Extracting Pages programmatically Python
Contents
[
Hide
]
Extract Single Page from a PDF
Extract a specific page from a PDF document and save it as a new file. Using the Aspose.PDF library, the script copies the desired page to a new PDF, leaving the original document unchanged. This is useful for splitting PDFs or isolating important pages for distribution.
- Load the source PDF using ‘ap.Document()’.
- Create a new PDF document to hold the extracted page.
- Add the desired page from the source document to the new PDF:
- In this example, page 2 is extracted (1-based indexing).
- Save the new PDF with the extracted page to the specified output file.
import os
import aspose.pdf as ap
# Global configuration
DATA_DIR = "your path here"
def extract_page(input_file_name, output_file_name):
"""
Extract a single page from a PDF document.
Demonstrates how to extract a specific page from a PDF document using
the Aspose.PDF library. This function extracts page 2 from the input
document and saves it as a new file containing only that page.
Args:
input_file_name (str): Path to the input PDF file from which to extract a page.
output_file_name (str): Path where the extracted page will be saved.
Returns:
None: The function creates a new PDF containing the extracted page and saves it to the output path.
Note:
- Extracts page 2 (1-based indexing) from the document
- Page numbering is 1-based (page 2 is the second page)
- The original document is not modified; a new file is created
- If the document has fewer than 2 pages, this may raise an error
Example:
>>> extract_page("input.pdf", "output.pdf")
# Extracts page 2 from input.pdf and saves result as output.pdf
"""
src_document = ap.Document(input_file_name)
dst_document = ap.Document()
dst_document.pages.add(src_document.pages[2])
dst_document.save(output_file_name)
Extract Multiple Pages from a PDF
Extract multiple specific pages from a PDF document and save them into a new file. Using the Aspose.PDF library, selected pages are copied to a new PDF while leaving the original document intact.
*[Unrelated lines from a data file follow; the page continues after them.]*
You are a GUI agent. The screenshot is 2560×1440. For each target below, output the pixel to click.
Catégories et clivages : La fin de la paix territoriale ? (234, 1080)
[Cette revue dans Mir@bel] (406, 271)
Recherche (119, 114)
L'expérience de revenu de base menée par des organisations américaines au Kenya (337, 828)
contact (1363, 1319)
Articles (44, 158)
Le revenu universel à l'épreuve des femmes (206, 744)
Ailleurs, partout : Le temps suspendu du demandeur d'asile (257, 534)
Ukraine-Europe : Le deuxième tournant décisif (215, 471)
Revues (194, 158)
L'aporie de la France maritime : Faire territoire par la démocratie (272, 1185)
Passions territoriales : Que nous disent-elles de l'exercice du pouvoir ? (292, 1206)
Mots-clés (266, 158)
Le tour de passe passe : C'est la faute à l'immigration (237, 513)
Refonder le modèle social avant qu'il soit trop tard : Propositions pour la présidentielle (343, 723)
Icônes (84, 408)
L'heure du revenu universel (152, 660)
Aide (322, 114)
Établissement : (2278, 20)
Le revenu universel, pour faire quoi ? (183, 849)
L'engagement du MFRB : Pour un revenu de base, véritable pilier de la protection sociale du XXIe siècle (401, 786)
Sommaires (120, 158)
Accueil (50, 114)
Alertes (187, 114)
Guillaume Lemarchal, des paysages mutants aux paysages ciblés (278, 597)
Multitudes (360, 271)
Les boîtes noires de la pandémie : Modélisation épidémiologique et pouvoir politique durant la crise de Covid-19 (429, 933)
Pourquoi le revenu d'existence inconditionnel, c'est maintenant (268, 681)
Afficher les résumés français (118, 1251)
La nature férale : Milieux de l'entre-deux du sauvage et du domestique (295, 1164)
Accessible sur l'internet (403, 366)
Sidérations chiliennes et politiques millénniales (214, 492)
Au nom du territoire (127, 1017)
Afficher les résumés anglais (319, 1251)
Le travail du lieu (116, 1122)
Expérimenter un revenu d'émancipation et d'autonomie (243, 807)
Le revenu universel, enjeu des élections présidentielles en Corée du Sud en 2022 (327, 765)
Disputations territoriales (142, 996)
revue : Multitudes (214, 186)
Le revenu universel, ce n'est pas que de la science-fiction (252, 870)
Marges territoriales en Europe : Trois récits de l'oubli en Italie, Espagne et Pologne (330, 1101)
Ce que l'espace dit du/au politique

This is useful for creating smaller PDFs containing only relevant sections of a larger document.
- Load the source PDF using ‘ap.Document()’.
- Create a new PDF document to hold the extracted pages.
- Select the pages to extract (in this example, pages 2 and 3 using 1-based indexing).
- Add each selected page from the source document to the new PDF.
- Save the new PDF with the extracted pages to the specified output file.
import os
import aspose.pdf as ap
# Global configuration
DATA_DIR = "your path here"
def extract_bunch_pages(input_file_name, output_file_name):
"""
Extract specific pages from a PDF document and save them to a new file.
This function reads a PDF document, extracts pages 2 and 3 (1-indexed),
and saves them to a new PDF file.
Args:
input_file_name (str): Path to the input PDF file to extract pages from.
output_file_name (str): Path where the new PDF file with extracted pages will be saved.
Returns:
None
Note:
The function specifically extracts pages 2 and 3 from the source document.
Page indexing appears to be 1-based in this implementation.
"""
document = ap.Document(input_file_name)
pages = [2,3]
another_document = ap.Document()
for page_index in pages:
another_document.pages.add(document.pages[page_index])
another_document.save(output_file_name)